Some of the following facts had members of the audience taken aback:

  • 4 times more antibiotics are used among livestock than in humans.
  • It’s not enough to use few antibiotics – it’s important to use them well!
  • Some new antibiotics are under development but they will be excessively priced.
  • 90% of respiratory infections are viral.
  • Positive serology in itself or asymptomal bacteriuria should not be treated with antimicrobials!
  • Quicktests (e.g. CRP) and 24-hour lab tests should be basic requirements in hospitals for distinguishing viral and bacterial infections as early as possible.
  • Doctors often interpret patients’ anxiety as a demand for antibiotics. Communication training for doctors permanently decreased the prescription of antibiotics by 50%!
  • Specific probiotics should be prescribed only for certain indications, and mainly those which are resistant to most antibiotics.

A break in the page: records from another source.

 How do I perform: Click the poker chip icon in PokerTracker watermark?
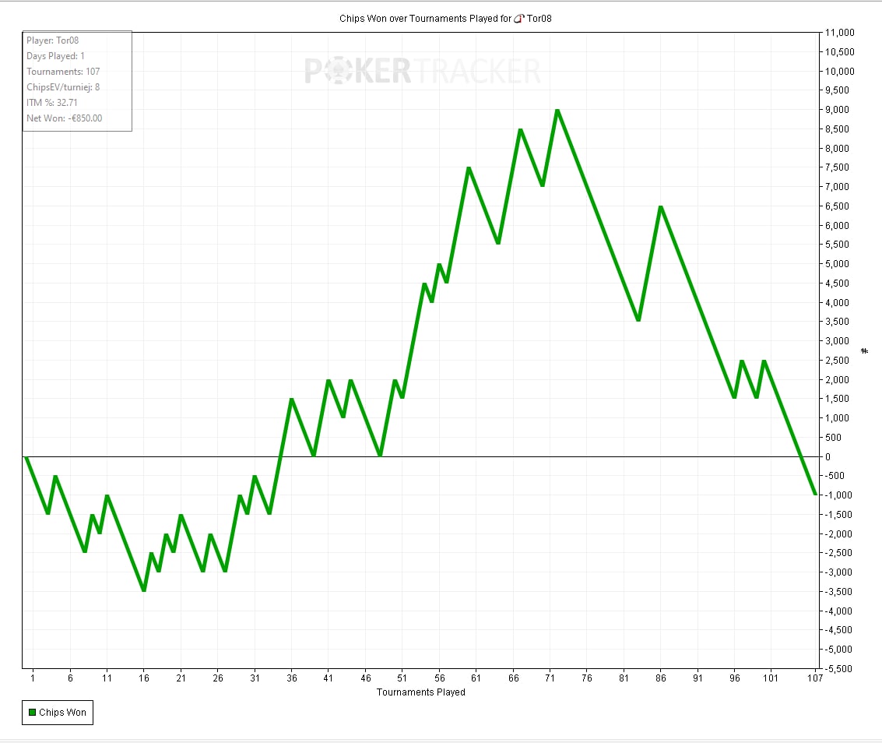(339, 71)
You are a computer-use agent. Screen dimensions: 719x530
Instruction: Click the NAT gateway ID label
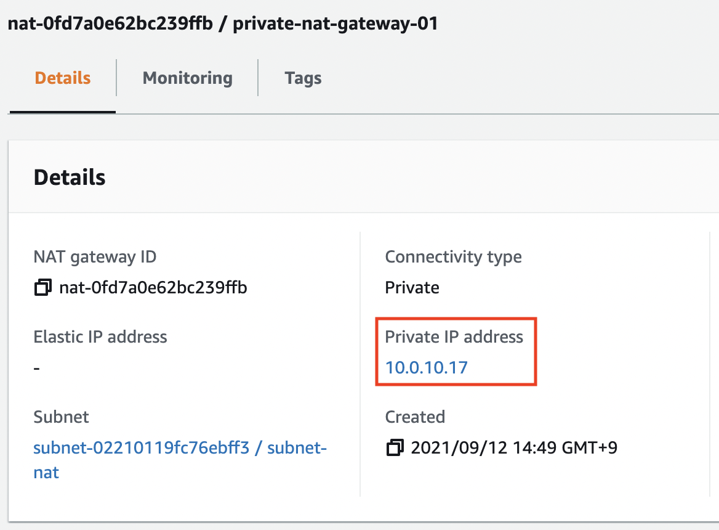[x=95, y=256]
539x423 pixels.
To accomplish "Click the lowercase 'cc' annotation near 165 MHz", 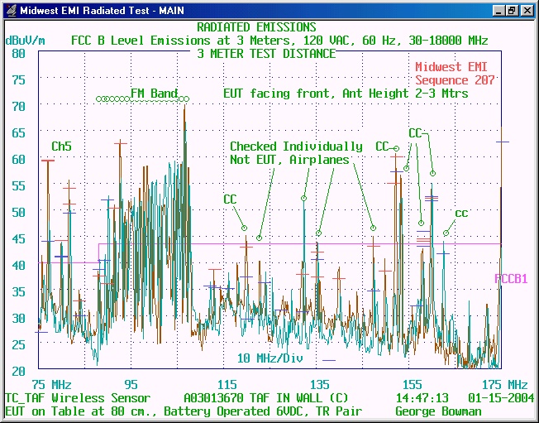I will coord(461,214).
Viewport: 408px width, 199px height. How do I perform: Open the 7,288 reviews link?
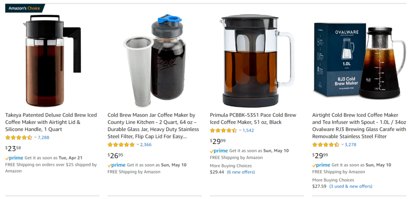(43, 137)
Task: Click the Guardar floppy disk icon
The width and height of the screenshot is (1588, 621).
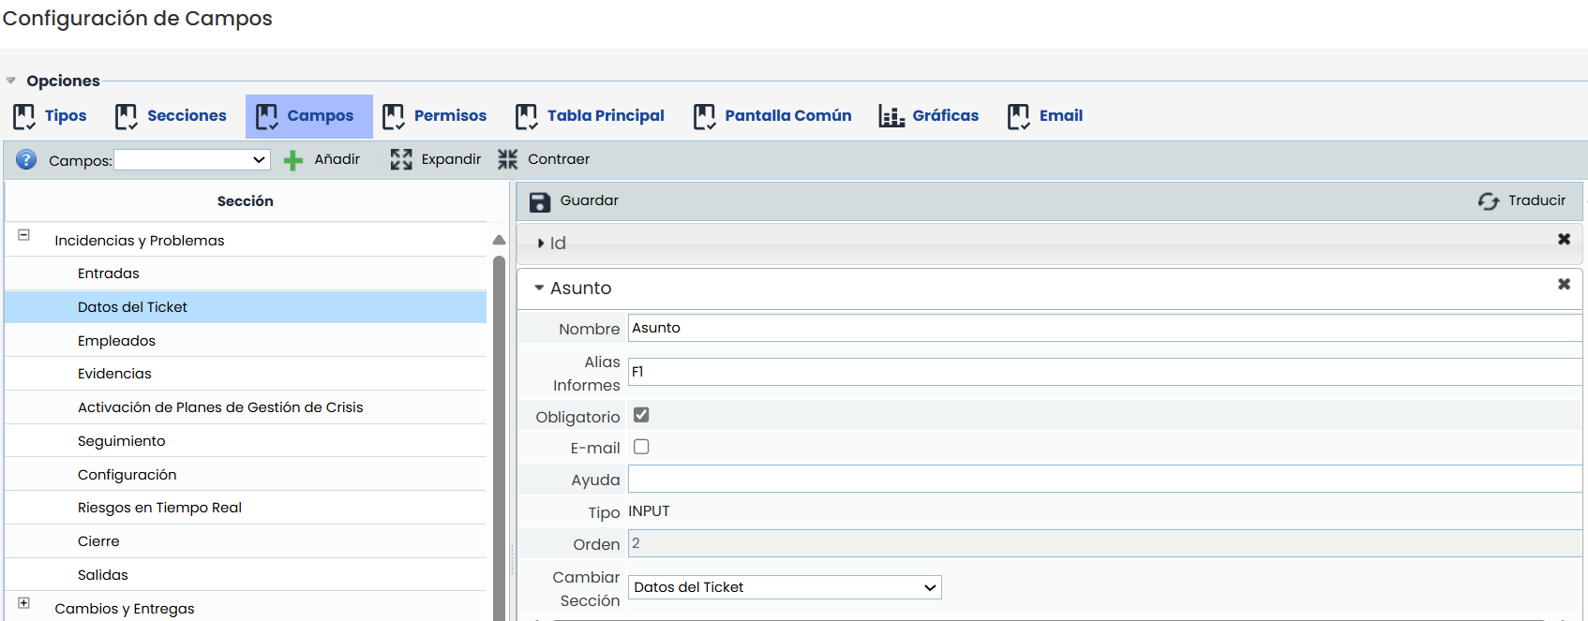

In the second half of the meeting homeopathic doctors and fitotherapeutic experts presented scientifical evidences and working solutions from their praxis:

  • Homeopathy can be successfully integrated to GP praxis – though needs more time and responsible patient.
  • Acut otitis media (AOM) is a challenging condition in paediatric GP praxis. Numerous excellent EBM clinical trials show the convincing efficacy of homeopathy here, which ought to be considered when creating guidelines.
  • Veterinary success: homeopathy reduced the use of antibiotics as well as costs in a Hungarian turkey colony which saved the farm from financial collapse!
  • Potentials of phytotherapy in the treatment of infections: certain herbal medicines have synergic effects to antibiotics, which helps to reduce their dose, side-effects and moreover, enhances their bioavailability and antibiotic effect.

We had the honour of hosting Dr. Peter Fisher, clinical and research director of the Royal London Hospital for Integrated Medicine, WHO expert on T&CM. At the heart of his message was that Integrated medicine is more than just killing microbes. Dr Fisher conducted a lecture illustrated with up-to-date data on the efficacy of homeopathy not only in RCTs but also in “real life”, like the EPI3 study. He emphasised that the time of disease-centered thinking is over and that people can be cured with the use of a holistic approach. Present strategies are not sufficient to combat AMR – healthy microbial flora and optimal immune system (using special herbs) are inevitable factors in the medicine of today.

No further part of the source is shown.